SENTIMENTO QUE DORME NA INSÓNIA

Escuto a incerteza dos murmúrios que encontro no meu caminho carente,
procurando instantes de coisas novas no silêncio,
na frágil culpa do pensamento doente,
atravessando um lugar perfeito em mim grão de areia pelo deserto onde adormece o tempo imperfeito,
embalado pela vertigem da memória arremessada ao abismo do passado que corre ao meu encontro.

Resto oculto na sabedoria de dizer esperança que ondula na vastidão esquecida no meu corpo,
ainda madrugada à deriva pelo ruído da minha loucura.

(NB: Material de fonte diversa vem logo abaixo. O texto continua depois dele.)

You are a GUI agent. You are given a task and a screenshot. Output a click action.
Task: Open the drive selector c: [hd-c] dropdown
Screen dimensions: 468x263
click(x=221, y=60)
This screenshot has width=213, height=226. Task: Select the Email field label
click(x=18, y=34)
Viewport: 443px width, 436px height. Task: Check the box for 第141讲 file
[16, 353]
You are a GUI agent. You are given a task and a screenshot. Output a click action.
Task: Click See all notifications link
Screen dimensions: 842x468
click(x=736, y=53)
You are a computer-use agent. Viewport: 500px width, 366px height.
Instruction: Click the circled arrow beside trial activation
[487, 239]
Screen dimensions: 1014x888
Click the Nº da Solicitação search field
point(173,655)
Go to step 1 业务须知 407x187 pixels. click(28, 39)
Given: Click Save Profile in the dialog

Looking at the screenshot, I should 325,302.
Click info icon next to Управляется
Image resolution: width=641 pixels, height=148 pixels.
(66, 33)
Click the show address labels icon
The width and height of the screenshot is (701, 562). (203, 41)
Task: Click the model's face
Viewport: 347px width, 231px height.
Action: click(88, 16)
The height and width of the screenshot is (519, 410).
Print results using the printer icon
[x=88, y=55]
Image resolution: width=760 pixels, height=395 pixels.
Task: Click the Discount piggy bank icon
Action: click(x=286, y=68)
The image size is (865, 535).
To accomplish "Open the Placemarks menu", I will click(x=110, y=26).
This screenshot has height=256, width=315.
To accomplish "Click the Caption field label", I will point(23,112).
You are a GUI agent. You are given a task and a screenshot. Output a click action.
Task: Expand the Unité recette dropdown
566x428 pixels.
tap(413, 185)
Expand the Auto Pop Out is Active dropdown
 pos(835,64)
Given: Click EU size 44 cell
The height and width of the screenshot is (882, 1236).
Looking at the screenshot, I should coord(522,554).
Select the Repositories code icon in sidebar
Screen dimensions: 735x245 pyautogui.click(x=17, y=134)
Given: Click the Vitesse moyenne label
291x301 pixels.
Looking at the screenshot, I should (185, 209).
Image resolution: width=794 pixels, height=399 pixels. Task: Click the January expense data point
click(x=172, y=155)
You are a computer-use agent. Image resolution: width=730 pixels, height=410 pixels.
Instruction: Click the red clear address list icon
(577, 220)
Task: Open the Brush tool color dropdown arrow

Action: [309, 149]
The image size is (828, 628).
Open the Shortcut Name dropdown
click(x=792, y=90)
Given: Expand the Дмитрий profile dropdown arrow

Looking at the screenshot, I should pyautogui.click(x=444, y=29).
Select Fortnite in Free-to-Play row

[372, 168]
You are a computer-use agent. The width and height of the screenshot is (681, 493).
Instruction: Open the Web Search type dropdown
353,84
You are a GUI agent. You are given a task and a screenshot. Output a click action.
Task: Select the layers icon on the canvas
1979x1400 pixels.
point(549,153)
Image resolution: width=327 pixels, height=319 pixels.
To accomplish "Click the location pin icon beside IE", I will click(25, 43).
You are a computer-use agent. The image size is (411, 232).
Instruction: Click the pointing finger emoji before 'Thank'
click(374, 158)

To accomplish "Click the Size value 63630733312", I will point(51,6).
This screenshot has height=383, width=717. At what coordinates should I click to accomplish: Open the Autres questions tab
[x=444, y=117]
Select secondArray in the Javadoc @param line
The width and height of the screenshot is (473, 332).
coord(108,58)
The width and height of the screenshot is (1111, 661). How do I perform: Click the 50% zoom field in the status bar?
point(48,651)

Levito agitado pelo amadurecimento dos meus movimentos mais ousados,
cavalgo o engodo da escuridão extrema onde brilha um infindável sentimento que dorme na insónia,
onde flui a aresta de uma luz solitária que encobre o meu rosto com chuva despojada de lágrimas,
iluminando o esgotar da alma pelo ventre das sombras nuas que bebem de mim a seiva da juventude derramada na minha ausência encostado ao eco do vazio,
que me contorna o olhar preso na distância
que estremece na palavra do antes silenciado a frio oco pela despedida,
na palavra do durante fora de tempo que abate sobre mim o quão da tristeza,
na palavra do após dos receios escondidos nas minhas fomes sádicas de onde emerge a virgindade perversa
dos meus poemas para além dos sentidos.

Invade-me a saudade inculta do desconhecido num abraço de gelo onde me perco em fúrias e raivas
nas asas de uma dor morta pelo morno dos meus sonhos.

Foto de Joaninhavoa

BEM BOM!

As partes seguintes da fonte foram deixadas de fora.